Sunday, February 23, 2014

Canada win the Olympic Hockey Golds and Tim Hortons has a brand fail


Once you have defined your brand the next stage is ensuring you live it through your corporate culture and your external interactions with customers and stakeholders.  Consistency is key, through all channels.

When the core of your brand is Canadian pride, an event such as the gold medal game at the Olympics, for Canada’s game, hockey is a great opportunity.  Unfortunately it was an opportunity that Tim Horton’s spectacularly missed on Twitter this morning; no pictures of Canada shirt wearing employees or customers, no comparison of meatballs, pickled herring and a breakfast sandwich or Canadian Maple doughnut.

If you are not active on Twitter during this time, you are conspicuous by your near absence and lack of planning.  It wasn’t as if they didn’t know that Canada was involved in an important hockey game. And a couple of small tweets immersed in responding to client complaints not only seems like a missed opportunity but inconsistent with your brand and your position as Canada’s coffee, especially when you have aggressive competitors such as McCafe.

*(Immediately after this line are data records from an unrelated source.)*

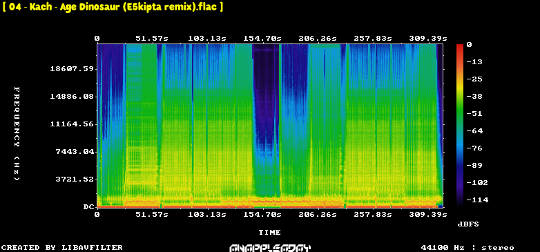
Task: Click the vertical FREQUENCY (Hz) axis title
Action: point(17,133)
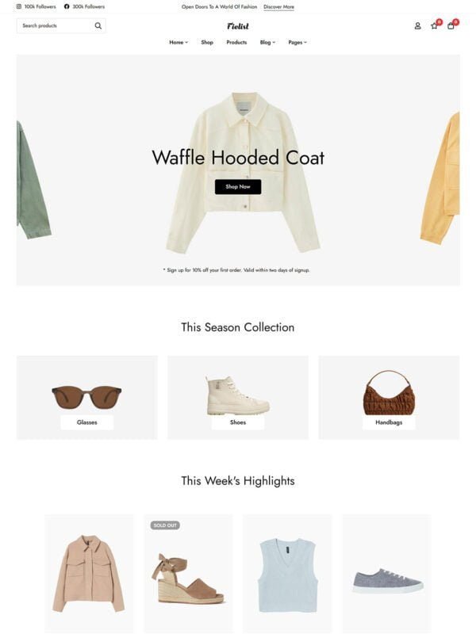The width and height of the screenshot is (476, 634).
Task: Open the wishlist star icon
Action: click(x=434, y=26)
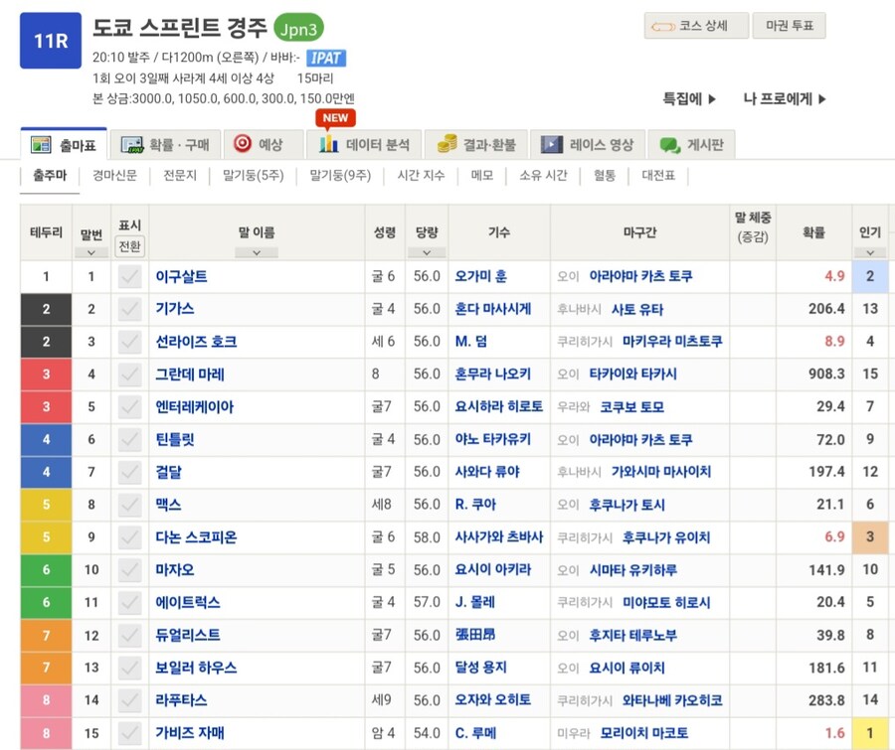Select the 출마표 race card tab icon

(44, 142)
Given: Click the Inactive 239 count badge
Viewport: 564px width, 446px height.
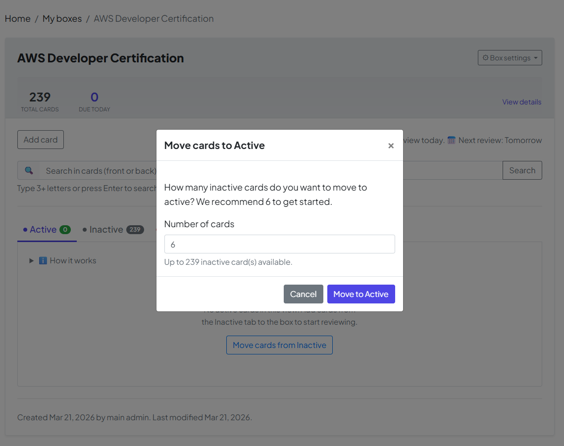Looking at the screenshot, I should (135, 230).
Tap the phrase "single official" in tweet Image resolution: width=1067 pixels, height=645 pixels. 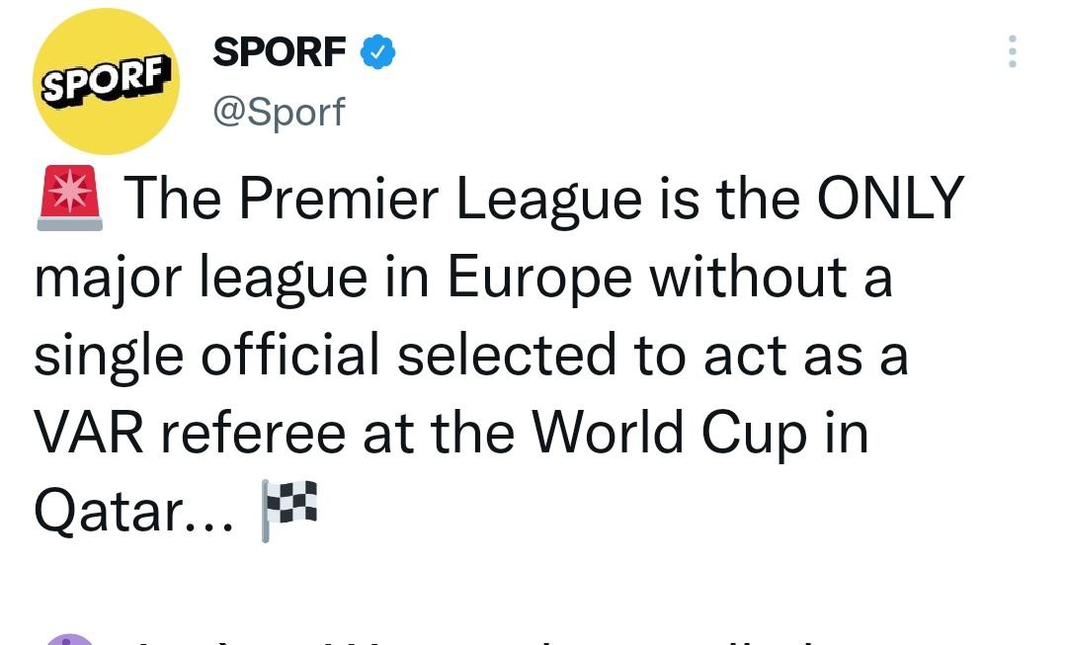[207, 356]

What should Tim Horton’s have done?
On Twitter you should follow the golden rule, four gives, one sell and one retweet. Tim Hortons could have developed a plan with some research to prepare some strong gives, and ones that might even have some sales benefits, such as link to a map of 24 hours Tim’s.  For people staying at home one can promote the single serve, designed for early morning hockey games.  The opportunity to retweet was a gift, the double double, two gold medals, men’s and ladies’ hockey gold, jumps out.

Who did a good job?
Well I’ll point you to Buzz Bishop’s blog with the Canadian Tire and IKEA exchange.  Both companies capitalised on the event, and aligned their brands with their countries of origin, and very respectfully.  I particularly liked the IKEA comment, we are from Sweden, but live in Canada, #winwin.  There was obviously some good planning, they had put experienced and trusted community managers on to cover social media and empowered them to tweet real time, relevant and engaging tweets, well done.